舞台【「BANANA FISH」The Stage -後編-】初日の見逃し配信を観た感想です。
(バレ有り)

1/28初稿、2/7追記、2/14追記。

[1/28初稿]
水江建太さん、アッシュを渾身込めて生きてくれてありがとう。
役者の皆さま、舞台を創り上げた全ての関係者の皆様、真摯にBANANA FISHの世界を創り上げてくれてありがとう。

現実世界で死を間近で見送るとこちらの生命力も少し持っていかれるような感覚になるのだけど、
今回配信を観てそれに近い感覚になりました。アッシュの一生を見送って、気力体力共にごっそり持っていかれた感。
その日一日中、他のテレビや本や漫画を摂取する気ににならなかった。これ、本当に美味しいものを飲食した後しばらく何も口に入れようと思わないのと同じ現象。こうやって感想として外に出して初めて先へ進める。
配信観るだけでこれなのに、現地で観たらもっと凄いだろうな。ましてこれを1日2回も演じる役者さん達の気力体力は本当に凄いと尊敬します。

2.5次元という世界を全く知らなかったので、前編観る前は不安がありました。2.5次元って歌も歌う?とか、”そこに漫画の登場人物が実在するとみなす”世界と聞いて、アッシュや英二が歌い出しちゃったらどうしよう?とかアッシュにファンサとかあるのかな?とか不安があったのですが、
今回前編後編全て観て、これを2.5次元というジャンル分けってする必要あるのか?と思いました。
舞台上に世界を創り、役者が登場人物を演じ切る、従来から存在する演劇そのものではないですか。そこにジャンル分けの必要を全く感じませんでした。

以下後編の感想です。バレ有りです。

・ 原作漫画もアニメも通っているので、感情を揺らす事は軽く済むかなと最初思っていたのですが、そんなことなかった。原作漫画ともアニメとも違う媒体は新鮮で、話を知っていても新たに感情思いっきり揺すられました。
====================
**取り組む課題**
1 > BANANA FISHの舞台の感想文について、次の問いに答えてください。
(a) 初稿の日付はいつか。
(b) 書き手は後編の初日を何で観たか。
(c) 書き手は前編を観る前、何を全く知らなかったために不安があったか。
2 > BANANA FISHの舞台の感想文を、最後の文の後から書き進めてください。

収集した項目
====================
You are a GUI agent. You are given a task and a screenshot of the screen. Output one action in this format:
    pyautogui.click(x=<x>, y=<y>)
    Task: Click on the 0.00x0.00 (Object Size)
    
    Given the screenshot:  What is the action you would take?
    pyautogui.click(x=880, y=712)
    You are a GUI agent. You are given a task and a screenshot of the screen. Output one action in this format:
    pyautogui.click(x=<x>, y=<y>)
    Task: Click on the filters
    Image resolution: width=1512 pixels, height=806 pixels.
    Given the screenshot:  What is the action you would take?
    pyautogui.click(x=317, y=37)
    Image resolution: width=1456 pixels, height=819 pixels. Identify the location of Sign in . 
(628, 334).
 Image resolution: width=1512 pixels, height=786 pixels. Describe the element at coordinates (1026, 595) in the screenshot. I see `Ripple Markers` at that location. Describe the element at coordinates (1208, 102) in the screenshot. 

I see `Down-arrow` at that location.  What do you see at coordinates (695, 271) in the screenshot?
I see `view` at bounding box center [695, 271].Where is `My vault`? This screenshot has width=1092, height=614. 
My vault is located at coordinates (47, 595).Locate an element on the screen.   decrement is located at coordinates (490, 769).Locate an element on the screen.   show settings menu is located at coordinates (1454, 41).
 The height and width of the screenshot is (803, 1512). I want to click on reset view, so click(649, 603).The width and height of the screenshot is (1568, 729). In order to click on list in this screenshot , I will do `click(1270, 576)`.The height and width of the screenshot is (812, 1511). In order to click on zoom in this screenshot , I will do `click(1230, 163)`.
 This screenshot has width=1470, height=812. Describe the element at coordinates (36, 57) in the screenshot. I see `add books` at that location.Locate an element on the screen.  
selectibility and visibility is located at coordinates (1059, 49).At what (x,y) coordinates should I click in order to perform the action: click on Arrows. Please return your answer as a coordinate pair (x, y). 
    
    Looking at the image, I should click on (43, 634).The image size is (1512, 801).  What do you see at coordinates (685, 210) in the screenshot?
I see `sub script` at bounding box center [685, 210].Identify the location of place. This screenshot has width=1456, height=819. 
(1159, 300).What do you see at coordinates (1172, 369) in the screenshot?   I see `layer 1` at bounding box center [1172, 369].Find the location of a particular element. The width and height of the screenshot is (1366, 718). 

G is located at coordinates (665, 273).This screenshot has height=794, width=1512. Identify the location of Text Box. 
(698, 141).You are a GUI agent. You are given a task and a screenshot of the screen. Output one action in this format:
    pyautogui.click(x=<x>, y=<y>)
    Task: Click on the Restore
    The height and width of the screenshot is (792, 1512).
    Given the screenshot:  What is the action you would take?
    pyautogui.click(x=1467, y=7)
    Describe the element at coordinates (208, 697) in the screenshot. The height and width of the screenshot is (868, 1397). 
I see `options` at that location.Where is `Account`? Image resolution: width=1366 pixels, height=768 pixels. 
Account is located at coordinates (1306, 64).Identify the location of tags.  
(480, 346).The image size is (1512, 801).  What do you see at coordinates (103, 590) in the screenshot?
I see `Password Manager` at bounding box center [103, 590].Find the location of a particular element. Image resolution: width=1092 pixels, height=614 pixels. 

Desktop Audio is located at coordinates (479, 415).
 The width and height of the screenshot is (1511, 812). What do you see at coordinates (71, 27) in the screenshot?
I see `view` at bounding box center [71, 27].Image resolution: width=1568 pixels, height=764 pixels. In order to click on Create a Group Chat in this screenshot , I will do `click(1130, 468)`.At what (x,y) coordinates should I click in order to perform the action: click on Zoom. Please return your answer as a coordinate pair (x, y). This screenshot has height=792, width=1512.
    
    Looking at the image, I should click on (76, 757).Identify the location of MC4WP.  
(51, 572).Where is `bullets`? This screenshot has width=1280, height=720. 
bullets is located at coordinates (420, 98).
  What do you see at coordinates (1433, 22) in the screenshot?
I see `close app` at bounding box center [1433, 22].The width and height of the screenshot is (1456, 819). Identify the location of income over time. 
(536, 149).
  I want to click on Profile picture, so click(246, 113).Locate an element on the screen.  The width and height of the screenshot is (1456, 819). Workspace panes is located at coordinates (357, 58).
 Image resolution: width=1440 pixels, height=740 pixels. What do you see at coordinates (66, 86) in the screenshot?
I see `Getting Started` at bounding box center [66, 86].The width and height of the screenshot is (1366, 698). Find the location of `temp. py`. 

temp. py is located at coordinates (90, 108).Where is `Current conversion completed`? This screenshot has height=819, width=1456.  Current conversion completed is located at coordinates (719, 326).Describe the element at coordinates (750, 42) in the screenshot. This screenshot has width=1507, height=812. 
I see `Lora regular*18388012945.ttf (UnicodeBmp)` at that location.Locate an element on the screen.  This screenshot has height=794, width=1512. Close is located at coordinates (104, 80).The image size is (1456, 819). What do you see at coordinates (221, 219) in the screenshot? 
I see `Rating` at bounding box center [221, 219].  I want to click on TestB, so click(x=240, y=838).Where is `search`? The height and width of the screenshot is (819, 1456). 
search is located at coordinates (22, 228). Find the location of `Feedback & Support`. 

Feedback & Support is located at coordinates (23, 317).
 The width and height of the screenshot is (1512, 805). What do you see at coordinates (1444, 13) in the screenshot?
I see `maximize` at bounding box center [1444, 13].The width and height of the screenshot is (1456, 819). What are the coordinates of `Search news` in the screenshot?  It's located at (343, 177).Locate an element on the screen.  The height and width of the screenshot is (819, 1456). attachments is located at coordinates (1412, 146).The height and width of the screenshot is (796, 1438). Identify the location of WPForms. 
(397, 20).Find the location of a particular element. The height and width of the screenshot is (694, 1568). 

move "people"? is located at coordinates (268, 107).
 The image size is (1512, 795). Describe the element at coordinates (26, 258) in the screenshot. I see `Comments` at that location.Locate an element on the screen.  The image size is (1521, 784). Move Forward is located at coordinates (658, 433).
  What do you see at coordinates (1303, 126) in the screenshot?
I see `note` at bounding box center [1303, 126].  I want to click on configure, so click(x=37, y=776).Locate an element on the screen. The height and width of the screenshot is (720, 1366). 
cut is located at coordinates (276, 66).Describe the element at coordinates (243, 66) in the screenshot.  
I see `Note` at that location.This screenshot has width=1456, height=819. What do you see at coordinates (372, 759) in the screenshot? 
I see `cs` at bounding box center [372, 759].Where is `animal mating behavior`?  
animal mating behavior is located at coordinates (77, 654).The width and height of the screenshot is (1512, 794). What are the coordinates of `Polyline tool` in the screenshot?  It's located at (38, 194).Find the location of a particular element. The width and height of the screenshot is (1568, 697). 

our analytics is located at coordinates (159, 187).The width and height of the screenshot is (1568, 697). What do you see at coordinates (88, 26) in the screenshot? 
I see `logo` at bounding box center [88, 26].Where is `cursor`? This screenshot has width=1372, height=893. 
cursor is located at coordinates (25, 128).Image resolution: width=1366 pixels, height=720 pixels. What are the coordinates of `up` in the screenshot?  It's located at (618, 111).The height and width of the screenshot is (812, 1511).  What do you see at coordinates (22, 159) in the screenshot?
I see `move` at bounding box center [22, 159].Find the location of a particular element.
====================
**課題の解答**
1 >
(a) 1/28
(b) 見逃し配信
(c) 2.5次元という世界

2 >
・ 全体的に硬派に仕上げたな、と感じました。ストーリー展開にスピードがあり、キャンディーバーの歌カット、バーバラちゃんは一瞬だけ、と色物はほぼなし、英二の弱さ足手纏いな部分も敢て描かれるような事はなし、アクションの見せ場は多め、アッシュと英二の心を通わすシーンはしっかり入りつつ、純粋に友情として演出されていたと思います。この演出なら、原作やアニメで一部議論になったBLか否か論争も起きる余地ないのでは?
・ 原作でアッシュが現在進行形で受ける被性的暴力は前編から入っていなかった為、フォックスのところどうするのかと思っていたら、そこは何があったかはっきりとは出さず観客の想像に任せる形でした。観る人によっては単に拷問があった、と捉えることもあるかも。尤も原作でも性的暴力含めて精神支配の為の拷問の一環として描かれているので、拷問でくくっても問題ないのかもしれない。舞台上では一切性的演出はなかったので(ディノのキス(おえぇ)くらい?あとはベッドでのアッシュの激白)そこも全体的に硬派な印象となったのかも。
ただこの話は、性的暴力も重要な要素だけど、その要素は薄まってたかな。
・ 最初、後編配役発表にラオ役がいなかったので、話が変わるのか?又は単なるモブにということなのだろうか?と思ったらそんなことなかった。結末も原作に忠実でした。
・ 穏やかなシーンで涙出た。
  出雲のところ。英二が神様の国から来た、ここからアッシュが神に祈るシーンにも繋がるのかな。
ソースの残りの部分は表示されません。